Sempre in quest’ottica di ingrandimento della Comunità (fine ’77 – inizi ’88), venne creato il primo mini-nucleo abitativo in un appartamento di via Asmara, di proprietà del Comune, a cui veniva pagato un affitto simbolico. Questo nucleo era costituito da tre persone, Leonilde, Paola e Grazia, che, dopo un periodo trascorso in Comunità, sono di fatto state le prime persone a volersi lanciare in questa nuova esperienza. Anche loro si autogestivano, con un unico piccolo contributo economico da parte della Comunità e tanti aiuti dai volontari e dagli amici. In questa loro scelta furono sempre stimolate e sostenute da Don Onelio e da Bruno.
Questo piccolo gruppo andò avanti fino alla morte di Leonilde, momento in cui iniziarono a cambiare alcune cose, sia per quanto riguarda la composizione del nucleo che per la struttura stessa. Dopo un periodo in cui subentrarono altre persone provenienti dalla residenza, negli anni ’90, per apportare alcune modifiche e ampliare l’appartamento, l’esperienza venne sospesa. Riprese nel marzo del ’94 e io stessa ne presi parte assieme ad altre 5 persone, di cui alcuni volontari. Eravamo autosufficienti per quanto concerneva l’assistenza e la gestione della casa, mentre per i pranzi e le cene soltanto per il weekend, perché durante la settimana andavamo in Comunità.

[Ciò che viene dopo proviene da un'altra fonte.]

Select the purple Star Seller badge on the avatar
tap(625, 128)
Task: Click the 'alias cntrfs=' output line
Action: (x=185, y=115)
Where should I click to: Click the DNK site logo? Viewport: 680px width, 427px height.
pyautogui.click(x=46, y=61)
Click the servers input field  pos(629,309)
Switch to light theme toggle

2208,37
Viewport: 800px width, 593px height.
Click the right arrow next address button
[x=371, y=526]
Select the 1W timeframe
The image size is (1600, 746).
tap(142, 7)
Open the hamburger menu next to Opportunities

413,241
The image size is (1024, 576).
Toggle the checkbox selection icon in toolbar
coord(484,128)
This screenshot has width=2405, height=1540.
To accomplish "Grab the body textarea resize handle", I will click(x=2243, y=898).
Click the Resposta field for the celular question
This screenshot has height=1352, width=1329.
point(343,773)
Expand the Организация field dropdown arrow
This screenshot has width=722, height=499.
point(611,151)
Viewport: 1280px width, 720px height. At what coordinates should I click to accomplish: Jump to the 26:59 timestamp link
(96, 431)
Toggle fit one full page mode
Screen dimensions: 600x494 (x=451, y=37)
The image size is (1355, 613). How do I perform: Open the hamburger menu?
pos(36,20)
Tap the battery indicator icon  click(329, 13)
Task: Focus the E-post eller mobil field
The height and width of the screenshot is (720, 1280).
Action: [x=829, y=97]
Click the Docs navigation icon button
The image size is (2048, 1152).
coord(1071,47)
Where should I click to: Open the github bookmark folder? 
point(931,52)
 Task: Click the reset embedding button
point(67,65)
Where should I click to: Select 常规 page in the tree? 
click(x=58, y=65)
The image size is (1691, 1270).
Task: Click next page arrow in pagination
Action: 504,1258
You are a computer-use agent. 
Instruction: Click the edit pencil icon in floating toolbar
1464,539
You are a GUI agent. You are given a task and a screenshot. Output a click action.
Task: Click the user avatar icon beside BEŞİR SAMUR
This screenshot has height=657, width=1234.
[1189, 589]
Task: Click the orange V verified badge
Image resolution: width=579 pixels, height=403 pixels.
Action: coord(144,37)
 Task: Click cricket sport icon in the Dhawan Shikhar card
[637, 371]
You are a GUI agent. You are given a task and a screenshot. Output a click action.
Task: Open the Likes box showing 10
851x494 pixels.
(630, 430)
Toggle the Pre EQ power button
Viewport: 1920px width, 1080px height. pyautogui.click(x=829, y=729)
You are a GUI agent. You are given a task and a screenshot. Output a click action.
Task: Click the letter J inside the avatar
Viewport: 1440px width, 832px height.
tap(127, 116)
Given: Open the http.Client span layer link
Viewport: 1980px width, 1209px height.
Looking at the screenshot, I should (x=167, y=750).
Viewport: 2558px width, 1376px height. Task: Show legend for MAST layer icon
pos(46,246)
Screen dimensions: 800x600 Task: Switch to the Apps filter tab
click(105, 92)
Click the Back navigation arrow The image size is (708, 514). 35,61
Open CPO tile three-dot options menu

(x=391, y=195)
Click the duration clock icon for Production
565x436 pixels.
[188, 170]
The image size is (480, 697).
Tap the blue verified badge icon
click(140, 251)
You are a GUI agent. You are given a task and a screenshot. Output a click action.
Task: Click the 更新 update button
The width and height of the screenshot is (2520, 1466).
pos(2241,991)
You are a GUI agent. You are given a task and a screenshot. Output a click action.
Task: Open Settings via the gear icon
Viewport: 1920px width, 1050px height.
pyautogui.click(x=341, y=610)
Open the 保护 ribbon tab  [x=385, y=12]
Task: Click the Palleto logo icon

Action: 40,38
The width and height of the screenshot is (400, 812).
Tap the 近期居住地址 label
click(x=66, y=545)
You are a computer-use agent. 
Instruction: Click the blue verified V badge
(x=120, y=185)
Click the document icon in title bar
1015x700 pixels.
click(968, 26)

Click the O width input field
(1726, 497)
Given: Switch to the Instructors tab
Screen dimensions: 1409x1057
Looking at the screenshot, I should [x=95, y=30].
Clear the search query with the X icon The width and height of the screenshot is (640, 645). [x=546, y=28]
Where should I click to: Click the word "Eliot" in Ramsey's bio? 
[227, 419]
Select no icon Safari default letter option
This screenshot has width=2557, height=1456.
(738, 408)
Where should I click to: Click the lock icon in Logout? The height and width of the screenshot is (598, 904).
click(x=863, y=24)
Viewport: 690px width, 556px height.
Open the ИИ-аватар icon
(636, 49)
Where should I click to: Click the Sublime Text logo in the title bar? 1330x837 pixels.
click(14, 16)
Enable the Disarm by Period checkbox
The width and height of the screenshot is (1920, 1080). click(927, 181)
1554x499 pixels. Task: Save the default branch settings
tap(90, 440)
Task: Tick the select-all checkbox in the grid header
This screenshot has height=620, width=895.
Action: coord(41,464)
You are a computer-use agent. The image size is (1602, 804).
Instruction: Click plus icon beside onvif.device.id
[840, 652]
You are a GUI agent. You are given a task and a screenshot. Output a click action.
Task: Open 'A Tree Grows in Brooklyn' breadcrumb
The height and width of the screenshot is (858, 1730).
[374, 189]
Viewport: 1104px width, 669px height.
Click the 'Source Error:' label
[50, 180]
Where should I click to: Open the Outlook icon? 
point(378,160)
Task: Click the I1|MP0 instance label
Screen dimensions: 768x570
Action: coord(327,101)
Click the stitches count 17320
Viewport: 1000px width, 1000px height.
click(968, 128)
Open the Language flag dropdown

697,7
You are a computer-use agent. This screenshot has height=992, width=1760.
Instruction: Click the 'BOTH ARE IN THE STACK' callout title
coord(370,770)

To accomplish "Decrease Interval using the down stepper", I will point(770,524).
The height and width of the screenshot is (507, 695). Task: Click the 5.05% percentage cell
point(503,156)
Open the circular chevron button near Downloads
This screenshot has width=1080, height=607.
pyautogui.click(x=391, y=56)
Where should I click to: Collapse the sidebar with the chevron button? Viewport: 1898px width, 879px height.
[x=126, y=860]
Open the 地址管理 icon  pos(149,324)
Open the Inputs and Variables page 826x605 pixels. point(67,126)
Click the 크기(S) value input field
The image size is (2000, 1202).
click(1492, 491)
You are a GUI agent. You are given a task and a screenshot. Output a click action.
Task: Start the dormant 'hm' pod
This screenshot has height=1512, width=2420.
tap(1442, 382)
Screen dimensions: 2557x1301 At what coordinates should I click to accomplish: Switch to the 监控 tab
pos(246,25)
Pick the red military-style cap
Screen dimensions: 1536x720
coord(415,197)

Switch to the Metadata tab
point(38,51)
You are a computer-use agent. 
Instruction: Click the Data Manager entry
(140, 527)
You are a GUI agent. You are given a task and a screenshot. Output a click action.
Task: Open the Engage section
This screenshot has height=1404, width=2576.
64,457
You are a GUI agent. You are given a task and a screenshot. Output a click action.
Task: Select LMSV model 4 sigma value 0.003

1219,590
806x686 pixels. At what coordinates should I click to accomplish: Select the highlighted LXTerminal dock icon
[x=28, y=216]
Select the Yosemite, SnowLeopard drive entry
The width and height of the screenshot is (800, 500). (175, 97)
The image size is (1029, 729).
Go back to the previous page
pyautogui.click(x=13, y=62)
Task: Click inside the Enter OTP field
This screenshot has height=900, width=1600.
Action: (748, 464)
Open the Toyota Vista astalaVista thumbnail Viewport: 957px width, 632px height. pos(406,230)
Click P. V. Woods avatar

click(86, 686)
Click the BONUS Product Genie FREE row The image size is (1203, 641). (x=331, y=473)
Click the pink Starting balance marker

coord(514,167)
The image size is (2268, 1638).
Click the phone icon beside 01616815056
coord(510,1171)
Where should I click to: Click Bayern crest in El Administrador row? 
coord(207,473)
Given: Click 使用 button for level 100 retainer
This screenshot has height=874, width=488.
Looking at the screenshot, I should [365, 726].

Poi, dalla fine del ’95, ampliandosi ancora negli spazi e nel numero delle persone disabili coinvolte, ma allo stesso tempo diminuendo il numero dei volontari, fu necessario assumere del personale che badasse a noi alla mattina e alla sera, assieme ad un’altra unità per la gestione della casa (per il lavaggio e stiro dei vestiti, per le pulizie, per la cucina, per un aiuto all’assistenza). Seppure con alcune differenze, questa esperienza continua ancora oggi ed è molto gratificante perché stimola la nostra autonomia e il nostro protagonismo.